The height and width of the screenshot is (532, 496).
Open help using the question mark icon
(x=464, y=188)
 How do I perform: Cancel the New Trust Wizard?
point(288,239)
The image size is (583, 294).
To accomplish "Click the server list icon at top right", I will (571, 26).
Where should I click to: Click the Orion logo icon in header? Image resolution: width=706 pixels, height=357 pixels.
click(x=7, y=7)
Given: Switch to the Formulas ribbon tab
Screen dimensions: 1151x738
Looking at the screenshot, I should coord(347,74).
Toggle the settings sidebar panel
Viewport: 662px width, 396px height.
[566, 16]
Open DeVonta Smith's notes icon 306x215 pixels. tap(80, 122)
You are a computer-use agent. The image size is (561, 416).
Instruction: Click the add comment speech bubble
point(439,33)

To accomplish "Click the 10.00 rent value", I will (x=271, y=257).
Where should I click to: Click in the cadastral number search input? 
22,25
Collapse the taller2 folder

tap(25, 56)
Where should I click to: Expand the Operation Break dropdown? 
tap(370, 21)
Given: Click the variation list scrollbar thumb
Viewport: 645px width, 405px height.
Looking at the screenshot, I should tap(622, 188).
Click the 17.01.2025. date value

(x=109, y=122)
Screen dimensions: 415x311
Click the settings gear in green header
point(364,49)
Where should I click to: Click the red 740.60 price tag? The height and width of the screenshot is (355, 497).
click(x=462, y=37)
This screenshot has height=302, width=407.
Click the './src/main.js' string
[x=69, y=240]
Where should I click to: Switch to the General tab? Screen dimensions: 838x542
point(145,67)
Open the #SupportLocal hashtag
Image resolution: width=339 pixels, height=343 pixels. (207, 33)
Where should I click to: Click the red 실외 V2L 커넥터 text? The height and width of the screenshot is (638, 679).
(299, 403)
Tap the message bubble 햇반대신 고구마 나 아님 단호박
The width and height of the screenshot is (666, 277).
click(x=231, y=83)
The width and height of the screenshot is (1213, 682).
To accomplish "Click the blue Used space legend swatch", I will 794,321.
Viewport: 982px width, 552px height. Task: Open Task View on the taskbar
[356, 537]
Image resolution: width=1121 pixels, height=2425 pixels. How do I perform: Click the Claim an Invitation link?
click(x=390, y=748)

────────

Prompt:
Extract every line of the records above that contains the word "will".

Exercise response:
To accomplish "Click the server list icon at top right", I will (571, 26).
To accomplish "Click the 10.00 rent value", I will (x=271, y=257).
To accomplish "Click the blue Used space legend swatch", I will 794,321.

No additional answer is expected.